404話 ヤマトVS小鬼 再び
「ちくしょう! 誰やねん、こんな悪戯したんは!」
ごしごしごしと、頭をこすっても、落書きは消えない。本当に、いつのまにと僕が思っていると・・・。
がらっと空き教室のドアが開いた。
「あれー? そこにいるのはひょっとしてテルアなんだなー。何か買って欲しいんだな」
特徴的な髪型の白髪に特徴的なしゃべり方に僕は聞き覚えがあった。
「ネギボウさん! なんで、ここに!?」
「ちょっとした小遣い稼ぎなんだな。すぐそこの売店で格安で売ってるのに、あの二人のせいで誰も寄り付かないんだな。ようやくお客確保なんだな。テルアからも注意して欲しいんだな」
やれやれと息を吐き出すネギボウさん。
「落書きを消せるような薬は売ってへんか!?」
「あるんだな。良ければ店まで来て欲しいんだな。巻き込まれに注意なんだな」
空き教室を出ていくネギボウさんの後にみんなでついてってみると。
そこで、二大珍獣ではなく、小鬼の像とヤマトが、周囲に近寄ることもできないほどの戦闘を繰り広げていた。その近くで、あきれたように二人の戦いを見守っているのはナーガだ。
「ナーガ。これ、どうしたの?」
「あぁ、テルア。実は、攻略に役立つアイテムが売ってるってことで、パーティーみんなで来てみたんだが、置いてかれてな」
置いてかれた? どういうことか詳細を聞いてみると。
「パーティーメンバーに、回復薬を補充したいって言われてな。別に少しぐらいなら譲っても良かったんだが、個数がありすぎるとばれるのも面倒で。売店に来てみたんだ。そしたら・・・ヤマトが百年の仇敵に出会ったって、完全に戦闘モードになっちまって。止めようかとも思ったんだが、俺の弓矢攻撃じゃ二人が速いから、補足が大変でな。後ろに全く被害を出さずにとなると、お手上げだから、終わるまでここで見守ってんだ。他のパーティーメンバーは校内を一巡してくるってんで、別れた」
話を聞いて、納得する。確かにヤマトと小鬼を止めるのは至難だ。さて、どうしたものか。このままでは買い物もままならない。
「そんなの、簡単なんだな。二人とも、テルアが来たんだな。このまま戦い続けてたら、テルアが買い物できないんだな」
ネギボウさんが言い放つと。二人はひときわ激しくぶつかりあって、距離を取った。僕と視線が合うと、同時に僕の方へとやって来る。
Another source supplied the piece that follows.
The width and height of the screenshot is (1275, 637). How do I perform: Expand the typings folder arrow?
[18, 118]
「主! 水くさいぜ、声ぐらい掛けてくれればいいのに!」
僕の肩に留まったヤマトが、体をすりつけてくる。
「ぎぃっ、ぎいっ!(そうだぜ。そうすりゃこいつの相手なんてすぐにやめたって)」
小鬼は、僕の足にしがみついてる。ようやく終わったかと息を吐き出すナーガとネギボウさんに、生け贄っぽくされてない、僕?と、思いもしたが、気持ちを切り替えてネギボウさんに落書きを消す薬を譲ってもらう。ほりっくわーかーさんは、喜んですぐに頭に振りかけて、悪戯書きを消していった。
その際、一つ忠告された。
「どうやら、「見えない徘徊者」がいるみたいだから、気をつけるんだな。不意打ちされると、厄介な敵なんだな。大抵は悪戯程度で済むけど、中には狂暴なのもいるんだな。そのハゲ頭に悪戯書きしたのも、多分そいつらなんだな」
気を付けなければならない敵の情報を聞き、僕らは気合いを入れ直した。入れ直したところで、甘えた声が後ろから聞こえてきた。
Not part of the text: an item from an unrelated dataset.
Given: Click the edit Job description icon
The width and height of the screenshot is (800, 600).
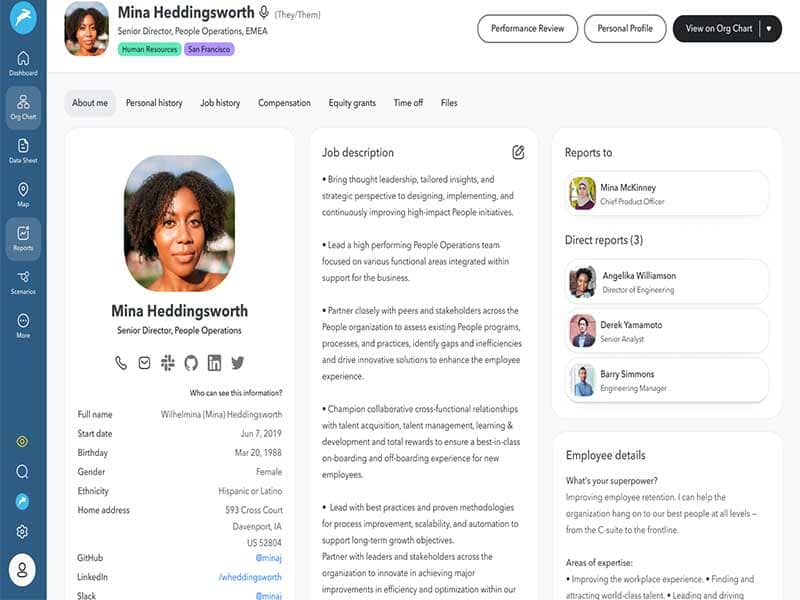Looking at the screenshot, I should 518,152.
「あの、ジーン。怪我はもう治したと思うのですが・・・」
「ええ、怪我は大丈夫だけど、どこから敵が来るかわからなくて怖いの。だから、手を繋いでいて?」
「どこのカップルだよ」
思わずつっこみを入れるマサヤの言葉に僕も全面同意だ。まさか、もしかしてと、声の方へと恐る恐る振り返ると。
チャップと手を繋ぎなから上機嫌のジーンさんと、どこか困ったなという雰囲気を纏ったチャップがいたのだった。